Tingginya kandungan EPA pada sampel hasil hidrolisis enzimatik jika dibandingkan dengan kandungan DHA dikarenakan jenis minyak ikan yang digunakan dalam penelitian ini berasal dari ikan lemuru (Sardinella sp.) yang mempunyai kandungan EPA lebih banyak daripada DHAnya. Menurut Halldorsson et al. (2003), minyak ikan yang berasal dari ikan Sardinella sp. merupakan bahan baku yang sesuai untuk membuat konsentrat EPA, karena mengandung EPA lebih banyak daripada DHA. Menurut Rasyid (2001), ikan Lemuru (Sardinella sp.) merupakan jenis ikan yang banyak ditemukan di daerah perairan Indonesia. Ada dua jenis ikan lemuru yang secara ekonomis penting adalah Sardinella sirm dan Sardinella longiceps. Daerah penyebaran Sardinella sp. terutama di laut Jawa, Tegal dan Pekalongan. Tempat penyebaran ikan lemuru yang besar di Jawa adalah di daerah Muncar. Muncar merupakan daerah yang mempunyai produksi perikanan terbesar di daerah banyuwangi dimana 80% hasil tangkapannya adalah ikan lemuru (Sardinella longiceps).
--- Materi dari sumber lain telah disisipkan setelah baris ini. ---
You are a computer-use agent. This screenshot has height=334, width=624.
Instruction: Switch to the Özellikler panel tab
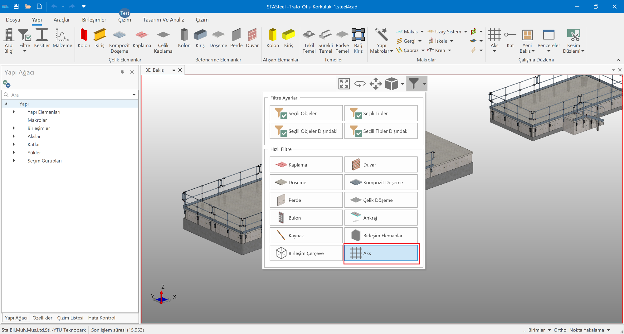click(x=42, y=318)
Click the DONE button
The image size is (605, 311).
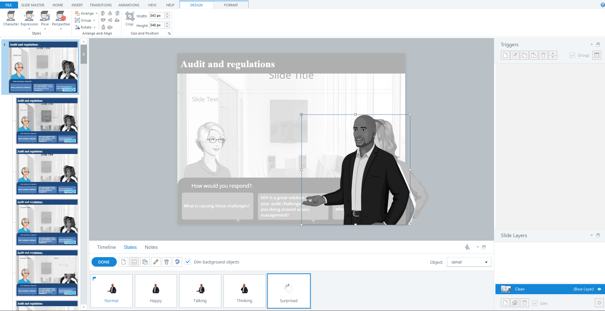104,262
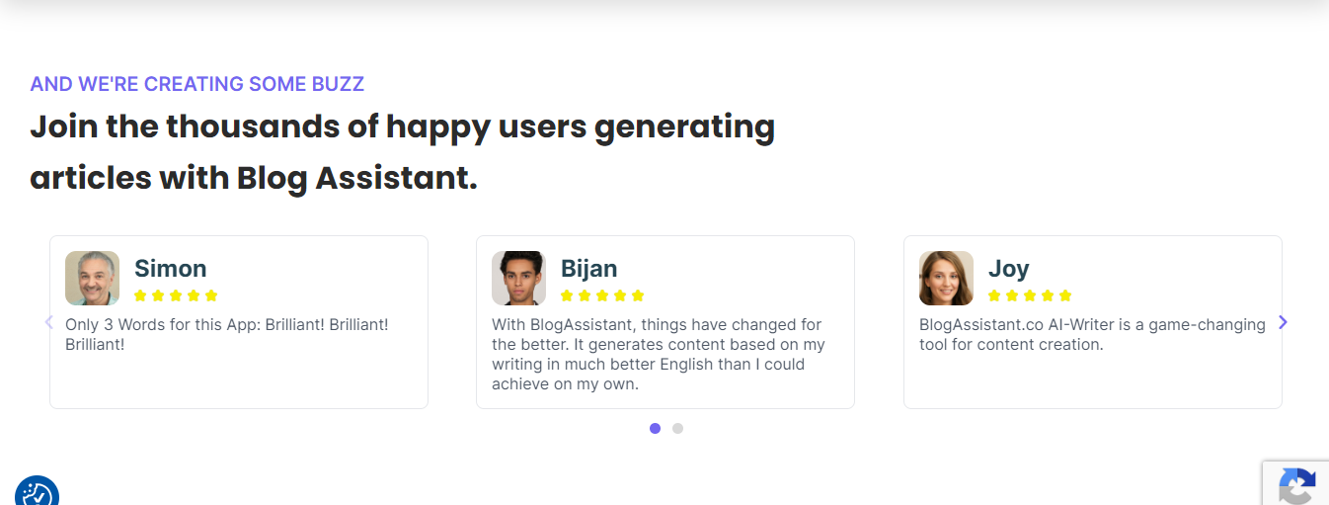Click the "AND WE'RE CREATING SOME BUZZ" label
This screenshot has width=1329, height=505.
coord(197,84)
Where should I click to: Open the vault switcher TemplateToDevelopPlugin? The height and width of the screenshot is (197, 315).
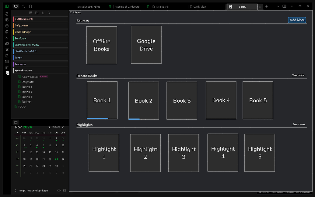point(33,191)
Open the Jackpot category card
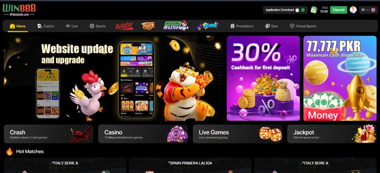The height and width of the screenshot is (173, 380). coord(332,134)
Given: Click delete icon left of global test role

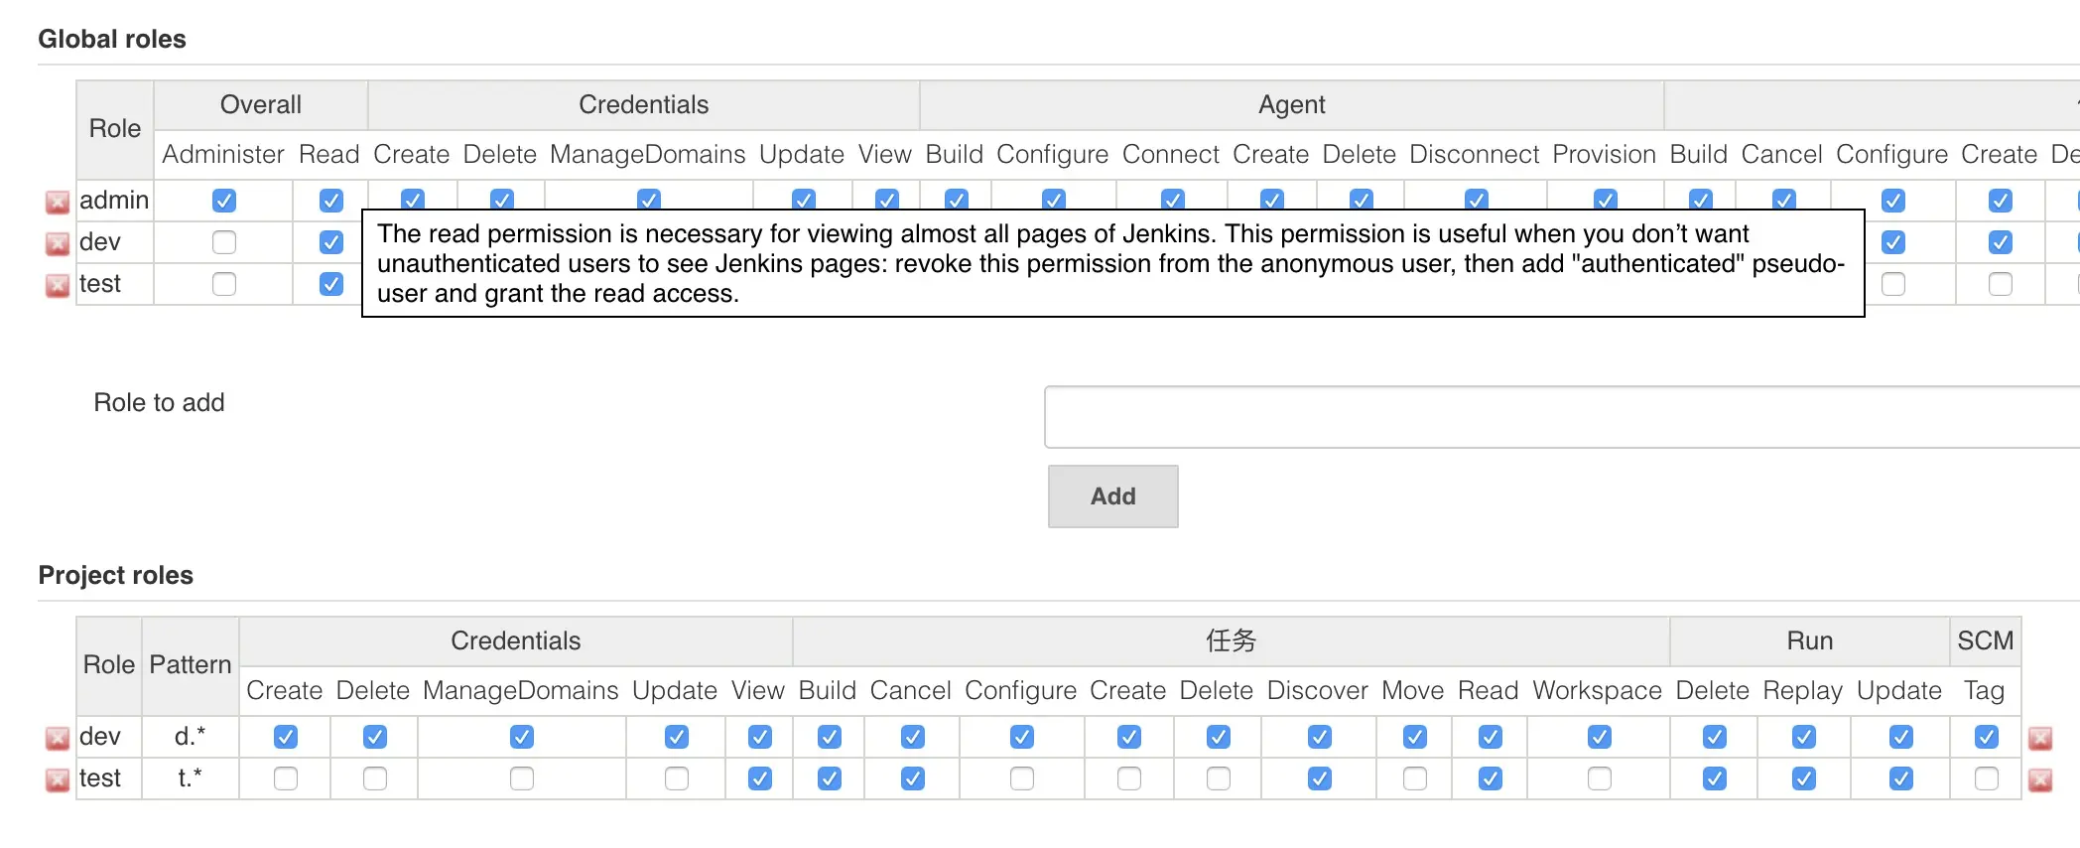Looking at the screenshot, I should click(x=58, y=286).
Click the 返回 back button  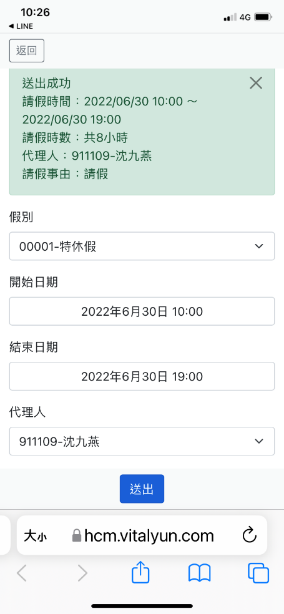[x=27, y=51]
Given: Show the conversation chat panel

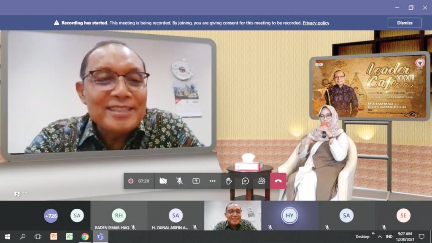Looking at the screenshot, I should 245,181.
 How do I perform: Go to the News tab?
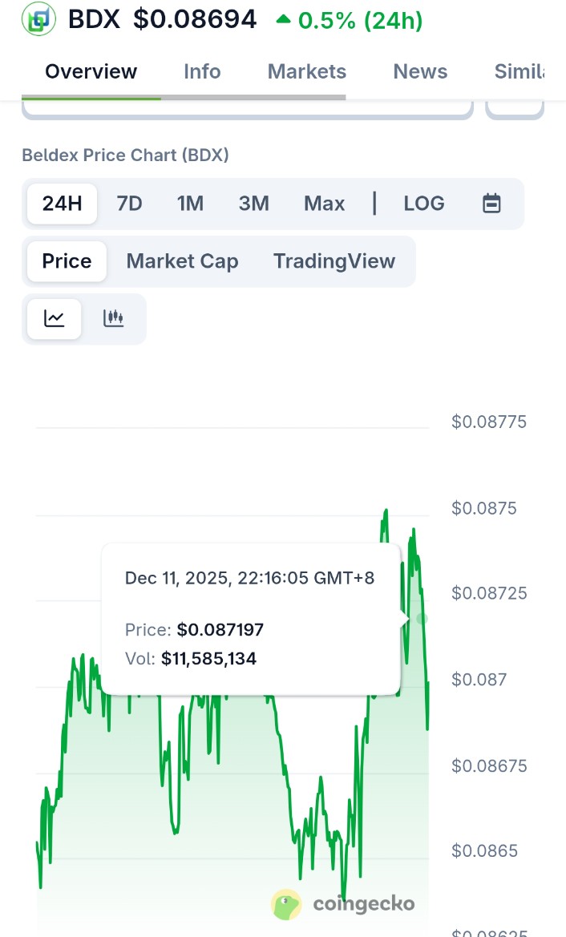point(420,71)
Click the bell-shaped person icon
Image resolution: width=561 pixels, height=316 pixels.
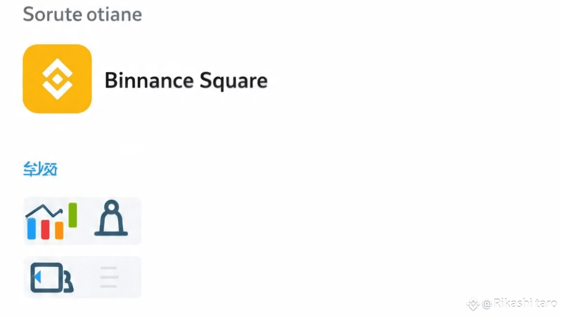tap(111, 218)
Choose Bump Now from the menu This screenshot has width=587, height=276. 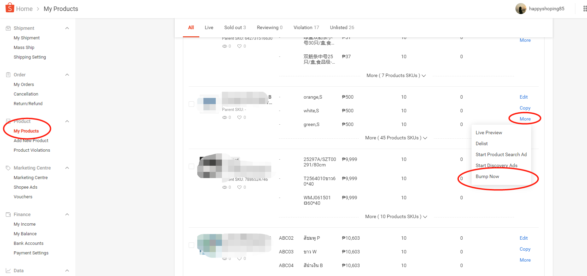pos(487,176)
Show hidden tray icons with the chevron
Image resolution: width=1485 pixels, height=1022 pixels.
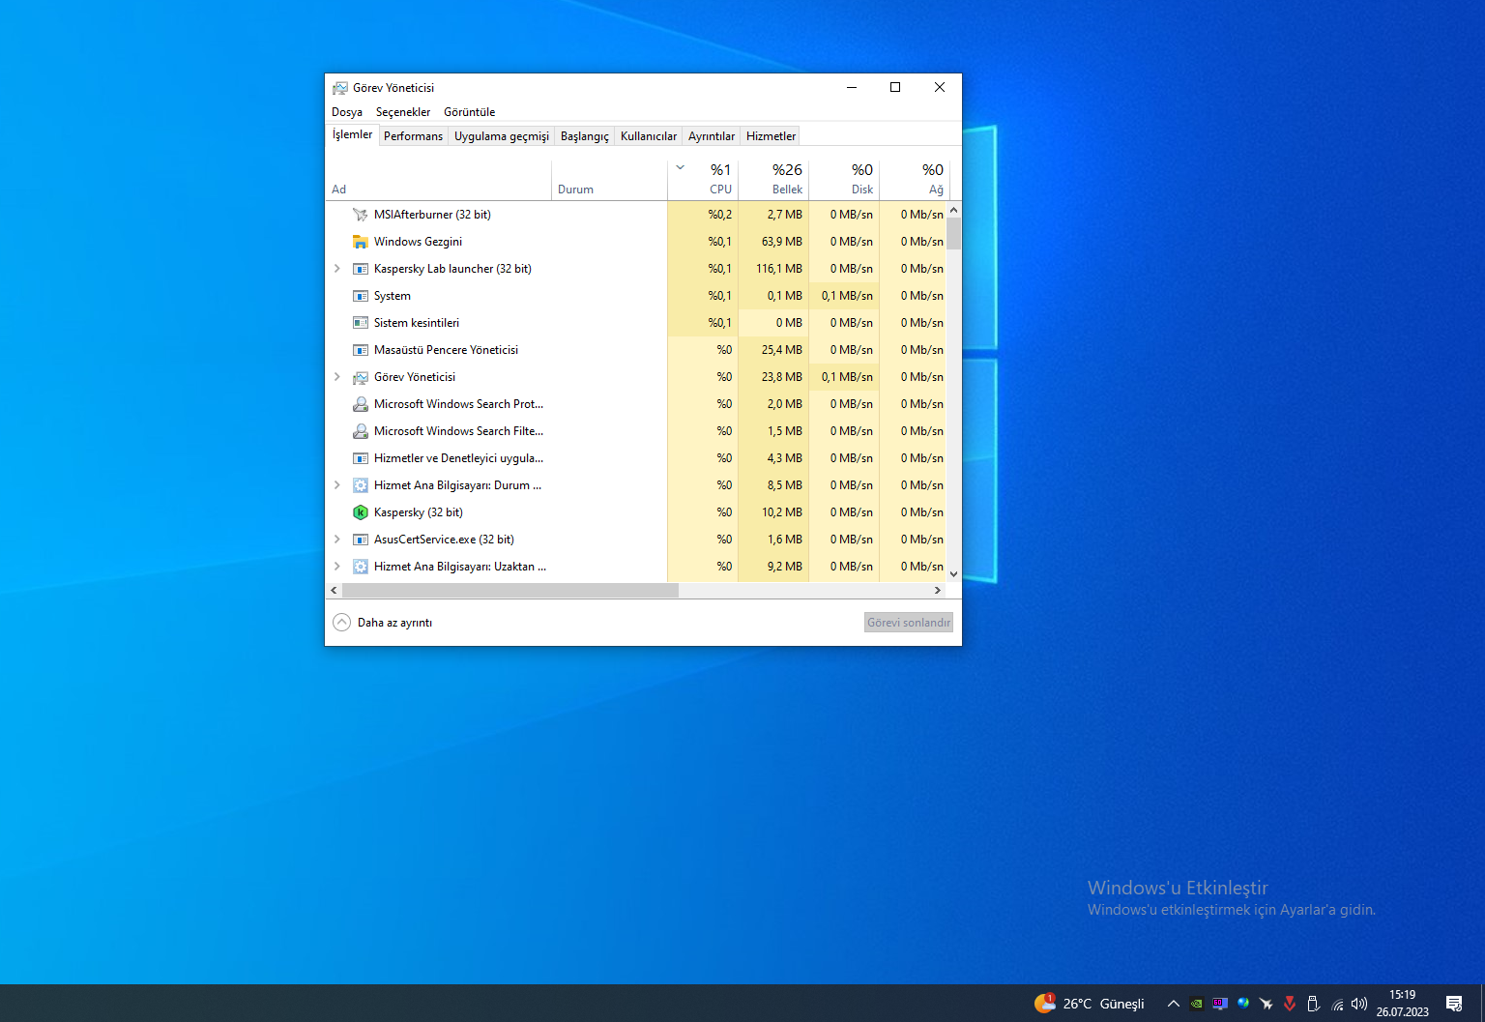point(1173,1004)
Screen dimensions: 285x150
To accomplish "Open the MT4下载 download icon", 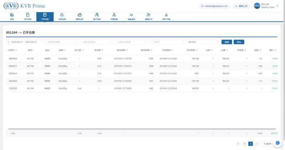I will [x=166, y=15].

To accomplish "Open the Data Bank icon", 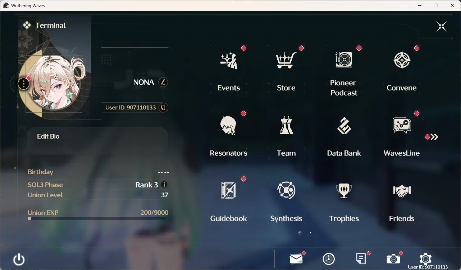I will [344, 126].
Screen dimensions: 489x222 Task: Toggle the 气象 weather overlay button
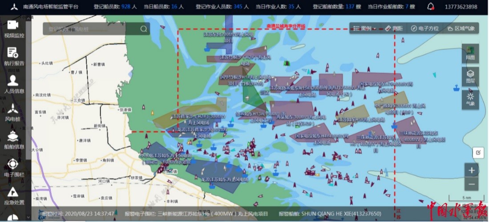(470, 99)
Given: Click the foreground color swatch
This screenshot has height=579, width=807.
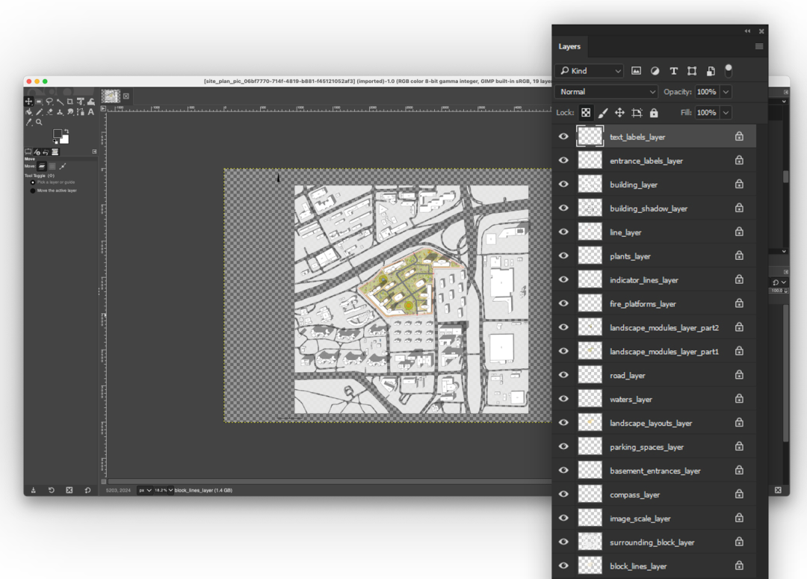Looking at the screenshot, I should 58,134.
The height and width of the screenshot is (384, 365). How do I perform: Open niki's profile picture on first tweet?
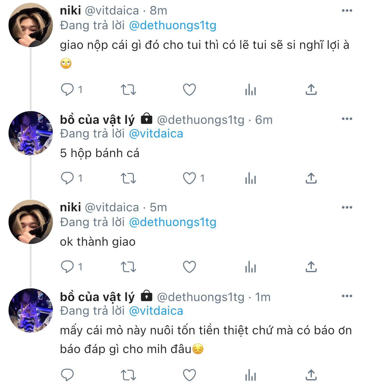tap(31, 25)
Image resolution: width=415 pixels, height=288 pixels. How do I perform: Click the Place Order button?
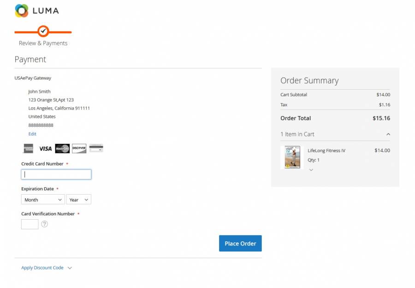(x=240, y=244)
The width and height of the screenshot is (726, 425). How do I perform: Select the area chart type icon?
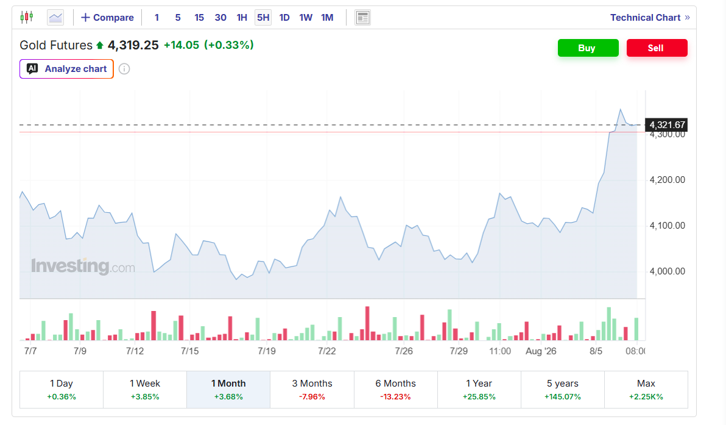pyautogui.click(x=55, y=18)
Banyaknya kandungan EPA dan DHA pada minyak ikan yang telah mengalami hidrolisis enzimatik dikarenakan lipase dari Aspergillus niger dengan spesifisitas posisional 1,3 akan mempertahankan asam lemak tidak jenuh dengan banyak ikatan rangkap (PUFA) omega-3 khususnya EPA dan DHA yang umumnya berada pada posisi sekunder (sn-2) triasilgliserol. Hal tersebut dikarenakan adanya gugus cis- pada ikatan ganda antara atom karbon dengan karbon asam lemak menyebabkan pembengkokkan rantai asam lemak. Oleh karena itu, gugus metil asam lemak yang dekat dengan ikatan ester menyebabkan
steric hidrance pada lipase. Banyaknya ikatan ganda cis-cis EPA dan DHA
membuat molekulnya bersifat kuat dan dapat meningkatkan efek steric hidrance sehingga ikatan ester asam lemak EPA dan DHA dalam bentuk asilgliserol lebih sulit untuk diputuskan oleh lipase jika dibandingkan asam lemak jenuh (SFA) dan asam lemak tidak jenuh dengan satu ikatan rangkap (MUFA) yang umumnya terletak pada posisi primer. Oleh karena itu, kandungan EPA dan DHA pada fase non polar jumlahnya meningkat setelah dilakukan hidrolisis minyak ikan dengan katalis lipase dari Aspergillus niger.